While the Chinese government is continuously opening various categories of industries for foreign investors, there are still limitations and restrictions in specific areas for foreign companies without a Joint Venture partner.
However, the Chinese government encourages local corporations to join together with foreign investors to integrate technics, investment, and management experience, while foreign companies obtain easier access to the market and expand their market share.
Thinking of opening a JV?
There are two forms of Joint Venture partnerships between foreign and Chinese corporations recognized by the Chinese government: equity joint venture and Cooperative joint venture, depending on investment method and liability.
An equity joint venture (EJV) is formed by the contribution of equity from both foreign and Chinese partners on the principle of mutual benefits and limited liability. The foreign investors need to contribute at least 25% of the equity of the company. This ratio is subject to increase to a maximum of 70% (up to USD 3 million) depending on the total registered capital of the joint venture. Investment can be in the forms of cash, real estate, industrial property, equipment, or technology, whose “market value” needs to be assessed by an independent third party. Failure to land the investment capital within a certain time window may lead to a penalty of fines.
Cooperative Joint Venture (CVJ), so known as a contractual joint venture, comes into two forms: limited liability or unlimited liability. The requirement and regulations of forming a limited liability CJV are very similar to that of an EJV. The foreign entity should provide the majority of the funds and technology, whilst the Chinese partner contributes land, facilities, natural resources, manpower, and a limited amount of money. Compared to EJV, the major difference is that there is no minimum capital requirement for foreign investors.

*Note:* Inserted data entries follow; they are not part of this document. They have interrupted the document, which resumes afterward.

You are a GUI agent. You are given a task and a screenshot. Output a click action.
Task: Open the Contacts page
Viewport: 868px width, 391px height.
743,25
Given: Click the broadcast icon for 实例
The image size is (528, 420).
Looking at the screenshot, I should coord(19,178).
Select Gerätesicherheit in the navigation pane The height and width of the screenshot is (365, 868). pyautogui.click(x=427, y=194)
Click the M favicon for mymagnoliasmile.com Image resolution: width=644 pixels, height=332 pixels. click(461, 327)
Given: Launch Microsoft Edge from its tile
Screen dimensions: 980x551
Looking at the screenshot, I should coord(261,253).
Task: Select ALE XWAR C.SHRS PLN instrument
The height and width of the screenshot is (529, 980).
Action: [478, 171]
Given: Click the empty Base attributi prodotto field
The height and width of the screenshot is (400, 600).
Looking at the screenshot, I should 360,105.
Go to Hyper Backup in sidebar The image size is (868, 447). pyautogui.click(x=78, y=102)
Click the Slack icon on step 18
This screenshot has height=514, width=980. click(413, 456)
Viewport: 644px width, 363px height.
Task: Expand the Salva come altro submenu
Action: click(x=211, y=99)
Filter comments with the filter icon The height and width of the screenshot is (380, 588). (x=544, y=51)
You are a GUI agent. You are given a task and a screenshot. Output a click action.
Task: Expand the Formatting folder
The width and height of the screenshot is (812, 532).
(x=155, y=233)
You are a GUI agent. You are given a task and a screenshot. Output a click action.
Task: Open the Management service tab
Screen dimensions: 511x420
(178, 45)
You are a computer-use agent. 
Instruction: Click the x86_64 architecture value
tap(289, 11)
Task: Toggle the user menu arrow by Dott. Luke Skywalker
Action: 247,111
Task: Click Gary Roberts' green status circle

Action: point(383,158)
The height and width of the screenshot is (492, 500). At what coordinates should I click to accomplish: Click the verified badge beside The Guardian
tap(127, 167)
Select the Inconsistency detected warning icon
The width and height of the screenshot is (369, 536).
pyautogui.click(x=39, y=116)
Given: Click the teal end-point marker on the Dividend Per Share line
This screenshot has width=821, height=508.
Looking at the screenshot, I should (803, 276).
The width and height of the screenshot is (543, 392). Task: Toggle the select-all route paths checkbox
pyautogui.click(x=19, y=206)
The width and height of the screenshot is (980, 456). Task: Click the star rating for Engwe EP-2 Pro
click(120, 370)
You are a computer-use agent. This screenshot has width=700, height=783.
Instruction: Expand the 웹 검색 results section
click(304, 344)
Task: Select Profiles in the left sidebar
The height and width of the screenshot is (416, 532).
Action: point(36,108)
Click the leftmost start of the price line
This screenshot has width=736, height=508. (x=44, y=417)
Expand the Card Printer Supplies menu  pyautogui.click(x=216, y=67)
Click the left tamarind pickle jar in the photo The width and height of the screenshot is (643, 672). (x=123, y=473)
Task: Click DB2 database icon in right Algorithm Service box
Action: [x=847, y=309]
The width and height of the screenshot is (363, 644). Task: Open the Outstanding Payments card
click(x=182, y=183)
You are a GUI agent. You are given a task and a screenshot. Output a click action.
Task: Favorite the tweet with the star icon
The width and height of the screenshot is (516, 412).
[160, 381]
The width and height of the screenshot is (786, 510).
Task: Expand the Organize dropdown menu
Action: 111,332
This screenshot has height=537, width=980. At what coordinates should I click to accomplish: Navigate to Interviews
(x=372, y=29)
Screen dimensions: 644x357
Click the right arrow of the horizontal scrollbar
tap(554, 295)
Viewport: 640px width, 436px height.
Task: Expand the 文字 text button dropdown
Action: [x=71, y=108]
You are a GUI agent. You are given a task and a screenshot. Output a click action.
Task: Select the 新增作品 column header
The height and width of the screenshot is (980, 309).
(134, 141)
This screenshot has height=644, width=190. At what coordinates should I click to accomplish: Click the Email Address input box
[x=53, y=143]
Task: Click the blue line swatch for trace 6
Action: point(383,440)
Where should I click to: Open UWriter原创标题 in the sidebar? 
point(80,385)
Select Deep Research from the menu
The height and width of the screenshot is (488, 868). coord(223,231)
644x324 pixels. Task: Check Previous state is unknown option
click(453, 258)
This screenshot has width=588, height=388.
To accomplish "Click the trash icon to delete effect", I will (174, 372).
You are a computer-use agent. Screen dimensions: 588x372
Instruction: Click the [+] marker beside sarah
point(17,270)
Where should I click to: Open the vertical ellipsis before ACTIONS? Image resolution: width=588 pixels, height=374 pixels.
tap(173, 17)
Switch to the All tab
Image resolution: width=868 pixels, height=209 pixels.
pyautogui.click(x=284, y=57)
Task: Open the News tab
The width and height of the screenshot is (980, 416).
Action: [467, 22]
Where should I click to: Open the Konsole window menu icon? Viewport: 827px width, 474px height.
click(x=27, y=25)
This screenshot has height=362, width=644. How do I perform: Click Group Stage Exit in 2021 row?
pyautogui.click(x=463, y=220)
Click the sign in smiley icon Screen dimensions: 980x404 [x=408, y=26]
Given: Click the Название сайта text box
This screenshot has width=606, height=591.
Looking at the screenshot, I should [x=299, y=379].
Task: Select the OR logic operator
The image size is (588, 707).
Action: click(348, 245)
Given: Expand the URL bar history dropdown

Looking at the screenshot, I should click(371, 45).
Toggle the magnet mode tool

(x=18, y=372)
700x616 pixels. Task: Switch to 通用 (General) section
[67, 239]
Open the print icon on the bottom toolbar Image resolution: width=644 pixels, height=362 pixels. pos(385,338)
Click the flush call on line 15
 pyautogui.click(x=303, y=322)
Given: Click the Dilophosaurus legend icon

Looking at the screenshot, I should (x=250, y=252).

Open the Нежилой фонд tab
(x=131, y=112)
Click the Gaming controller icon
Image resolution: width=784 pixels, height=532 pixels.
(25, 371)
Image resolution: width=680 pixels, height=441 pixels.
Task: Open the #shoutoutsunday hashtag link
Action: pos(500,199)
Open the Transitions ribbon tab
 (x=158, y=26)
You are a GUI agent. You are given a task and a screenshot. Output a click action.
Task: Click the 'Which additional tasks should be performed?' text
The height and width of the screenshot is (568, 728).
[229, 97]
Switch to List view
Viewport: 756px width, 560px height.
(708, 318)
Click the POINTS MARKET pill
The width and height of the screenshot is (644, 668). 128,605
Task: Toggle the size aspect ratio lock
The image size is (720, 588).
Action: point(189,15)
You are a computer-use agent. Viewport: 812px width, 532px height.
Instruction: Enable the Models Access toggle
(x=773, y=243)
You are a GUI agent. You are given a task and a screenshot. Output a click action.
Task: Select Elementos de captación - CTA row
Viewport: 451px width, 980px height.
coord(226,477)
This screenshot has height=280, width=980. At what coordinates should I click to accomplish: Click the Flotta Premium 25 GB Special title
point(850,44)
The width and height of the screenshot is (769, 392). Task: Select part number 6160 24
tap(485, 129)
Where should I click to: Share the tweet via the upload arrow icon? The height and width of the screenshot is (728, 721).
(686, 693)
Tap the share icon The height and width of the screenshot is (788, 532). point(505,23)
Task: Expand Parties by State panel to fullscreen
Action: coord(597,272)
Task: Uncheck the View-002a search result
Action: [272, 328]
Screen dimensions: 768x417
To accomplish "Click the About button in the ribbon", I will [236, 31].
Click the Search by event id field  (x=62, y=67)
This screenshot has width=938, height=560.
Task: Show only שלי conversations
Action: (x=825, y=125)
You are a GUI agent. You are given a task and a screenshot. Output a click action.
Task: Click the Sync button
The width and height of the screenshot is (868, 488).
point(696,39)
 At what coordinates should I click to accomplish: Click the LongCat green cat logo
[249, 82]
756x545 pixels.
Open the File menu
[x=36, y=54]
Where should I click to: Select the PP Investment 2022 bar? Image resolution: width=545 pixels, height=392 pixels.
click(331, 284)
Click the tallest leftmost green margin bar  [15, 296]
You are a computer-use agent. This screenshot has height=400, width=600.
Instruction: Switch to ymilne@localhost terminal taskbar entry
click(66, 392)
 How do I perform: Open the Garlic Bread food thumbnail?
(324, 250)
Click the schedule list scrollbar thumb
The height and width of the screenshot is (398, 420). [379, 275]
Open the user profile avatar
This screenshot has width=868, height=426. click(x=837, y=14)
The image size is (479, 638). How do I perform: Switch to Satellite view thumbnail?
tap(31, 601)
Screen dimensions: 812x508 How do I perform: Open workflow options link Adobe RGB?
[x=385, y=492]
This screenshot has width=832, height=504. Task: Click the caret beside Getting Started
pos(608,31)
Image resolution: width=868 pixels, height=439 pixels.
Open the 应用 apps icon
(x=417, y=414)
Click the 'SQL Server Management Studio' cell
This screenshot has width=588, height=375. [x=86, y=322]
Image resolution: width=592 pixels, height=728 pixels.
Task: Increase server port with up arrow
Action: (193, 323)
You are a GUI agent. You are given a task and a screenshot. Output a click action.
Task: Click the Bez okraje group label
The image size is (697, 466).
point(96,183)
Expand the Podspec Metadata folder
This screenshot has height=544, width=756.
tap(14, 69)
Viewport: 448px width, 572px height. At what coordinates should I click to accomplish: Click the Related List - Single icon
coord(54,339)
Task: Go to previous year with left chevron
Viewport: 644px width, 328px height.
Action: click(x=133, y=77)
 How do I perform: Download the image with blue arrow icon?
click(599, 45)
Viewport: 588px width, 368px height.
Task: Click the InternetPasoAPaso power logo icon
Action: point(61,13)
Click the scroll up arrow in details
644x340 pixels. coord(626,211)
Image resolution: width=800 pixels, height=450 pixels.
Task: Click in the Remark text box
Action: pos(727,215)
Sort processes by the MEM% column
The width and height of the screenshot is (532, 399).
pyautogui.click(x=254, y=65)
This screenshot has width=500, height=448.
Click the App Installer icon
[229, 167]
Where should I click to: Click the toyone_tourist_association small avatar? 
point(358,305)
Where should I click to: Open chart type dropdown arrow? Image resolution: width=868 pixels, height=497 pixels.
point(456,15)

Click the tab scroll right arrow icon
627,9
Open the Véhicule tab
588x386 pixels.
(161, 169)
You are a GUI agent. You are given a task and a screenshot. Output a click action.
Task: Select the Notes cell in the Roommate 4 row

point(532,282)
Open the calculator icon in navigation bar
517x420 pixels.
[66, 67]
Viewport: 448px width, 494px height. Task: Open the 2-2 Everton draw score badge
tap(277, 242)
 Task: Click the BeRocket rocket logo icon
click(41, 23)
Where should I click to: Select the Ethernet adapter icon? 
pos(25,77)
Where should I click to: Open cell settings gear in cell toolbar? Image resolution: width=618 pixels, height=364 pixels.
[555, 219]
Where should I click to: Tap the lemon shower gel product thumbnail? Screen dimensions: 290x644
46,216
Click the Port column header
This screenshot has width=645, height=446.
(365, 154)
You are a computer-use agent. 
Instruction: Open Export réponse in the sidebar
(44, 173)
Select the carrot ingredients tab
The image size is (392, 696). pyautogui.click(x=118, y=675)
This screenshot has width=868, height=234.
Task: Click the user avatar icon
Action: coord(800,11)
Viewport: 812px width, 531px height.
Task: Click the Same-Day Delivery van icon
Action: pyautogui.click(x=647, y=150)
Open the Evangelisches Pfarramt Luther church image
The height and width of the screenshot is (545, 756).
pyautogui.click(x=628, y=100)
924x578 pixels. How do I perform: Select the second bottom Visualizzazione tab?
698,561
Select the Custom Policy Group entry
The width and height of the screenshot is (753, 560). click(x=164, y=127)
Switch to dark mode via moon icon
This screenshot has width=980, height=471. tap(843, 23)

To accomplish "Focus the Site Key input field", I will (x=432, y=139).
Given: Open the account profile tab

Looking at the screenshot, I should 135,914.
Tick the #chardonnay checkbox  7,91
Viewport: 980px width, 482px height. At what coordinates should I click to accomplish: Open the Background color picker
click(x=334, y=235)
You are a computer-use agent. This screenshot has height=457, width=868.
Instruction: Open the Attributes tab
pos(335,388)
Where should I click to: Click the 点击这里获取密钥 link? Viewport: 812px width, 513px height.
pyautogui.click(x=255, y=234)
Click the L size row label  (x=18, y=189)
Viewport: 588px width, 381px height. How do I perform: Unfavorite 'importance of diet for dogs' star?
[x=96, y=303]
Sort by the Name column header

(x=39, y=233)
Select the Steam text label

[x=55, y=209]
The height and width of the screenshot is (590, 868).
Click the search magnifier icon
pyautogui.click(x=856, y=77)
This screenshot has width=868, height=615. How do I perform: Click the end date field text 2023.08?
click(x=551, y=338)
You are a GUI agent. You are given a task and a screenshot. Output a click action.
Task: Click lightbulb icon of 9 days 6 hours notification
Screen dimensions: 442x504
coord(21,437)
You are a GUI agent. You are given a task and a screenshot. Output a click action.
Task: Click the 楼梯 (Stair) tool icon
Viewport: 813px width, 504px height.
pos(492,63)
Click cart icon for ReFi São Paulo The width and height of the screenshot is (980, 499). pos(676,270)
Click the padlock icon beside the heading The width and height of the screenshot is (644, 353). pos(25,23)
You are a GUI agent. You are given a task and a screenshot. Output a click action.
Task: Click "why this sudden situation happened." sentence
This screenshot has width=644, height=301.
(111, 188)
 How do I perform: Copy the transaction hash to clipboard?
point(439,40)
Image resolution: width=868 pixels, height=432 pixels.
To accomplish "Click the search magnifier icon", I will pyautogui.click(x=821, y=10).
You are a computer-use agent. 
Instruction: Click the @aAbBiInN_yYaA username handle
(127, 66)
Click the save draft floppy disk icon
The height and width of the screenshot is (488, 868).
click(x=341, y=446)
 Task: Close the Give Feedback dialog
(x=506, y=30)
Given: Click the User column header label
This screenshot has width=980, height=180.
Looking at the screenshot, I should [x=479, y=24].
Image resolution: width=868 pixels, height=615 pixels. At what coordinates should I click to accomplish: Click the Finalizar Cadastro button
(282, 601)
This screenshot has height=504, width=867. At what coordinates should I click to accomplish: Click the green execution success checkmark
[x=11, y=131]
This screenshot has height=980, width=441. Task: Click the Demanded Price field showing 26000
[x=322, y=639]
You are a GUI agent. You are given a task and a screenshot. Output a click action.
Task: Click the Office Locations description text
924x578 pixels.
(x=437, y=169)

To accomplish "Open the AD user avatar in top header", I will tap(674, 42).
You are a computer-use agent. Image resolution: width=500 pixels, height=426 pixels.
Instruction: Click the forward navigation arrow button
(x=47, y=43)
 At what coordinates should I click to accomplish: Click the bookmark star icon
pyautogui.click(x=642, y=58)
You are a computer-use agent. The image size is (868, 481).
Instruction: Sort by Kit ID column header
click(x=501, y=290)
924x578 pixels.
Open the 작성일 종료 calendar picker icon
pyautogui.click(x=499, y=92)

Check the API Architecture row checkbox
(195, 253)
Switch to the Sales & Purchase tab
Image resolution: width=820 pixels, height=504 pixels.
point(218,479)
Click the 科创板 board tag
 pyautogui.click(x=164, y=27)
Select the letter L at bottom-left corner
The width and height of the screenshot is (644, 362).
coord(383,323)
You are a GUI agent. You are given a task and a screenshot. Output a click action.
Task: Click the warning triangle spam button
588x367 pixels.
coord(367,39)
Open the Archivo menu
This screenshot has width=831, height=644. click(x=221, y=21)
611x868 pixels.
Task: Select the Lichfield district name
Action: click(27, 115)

The unlimited liability CJV is starkly different from EJC and limited liability CJV. Unlike the former, an unlimited CJV provides a means by which a negotiated partnership can be affected by two partners. In this way, a foreign partner can provide capital or expertise that is not directly tied to equity in the partnership. What this means, is that the partner can take a minority stake in the partnership. What‘s more, the partners do not need to establish a new entity to represent them; both partners in the joint venture provide funds, assets, and technology directly in line with the articles of the joint venture, including levels of management. As control of the partnership is not dependent on equity stakes, the foreign partner may also recover their investment in the event that the joint venture ends and reverts to the Chinese partner, so long as those terms are written in the articles at the start of the venture.
There remain many industries that are closed to foreign companies in China, often on the grounds of heritage or national security. For instance, hospitality, chemical, and automotive companies. If you are planning to operate in those limited areas, you still need to cooperate with a Chinese partner to form a joint venture.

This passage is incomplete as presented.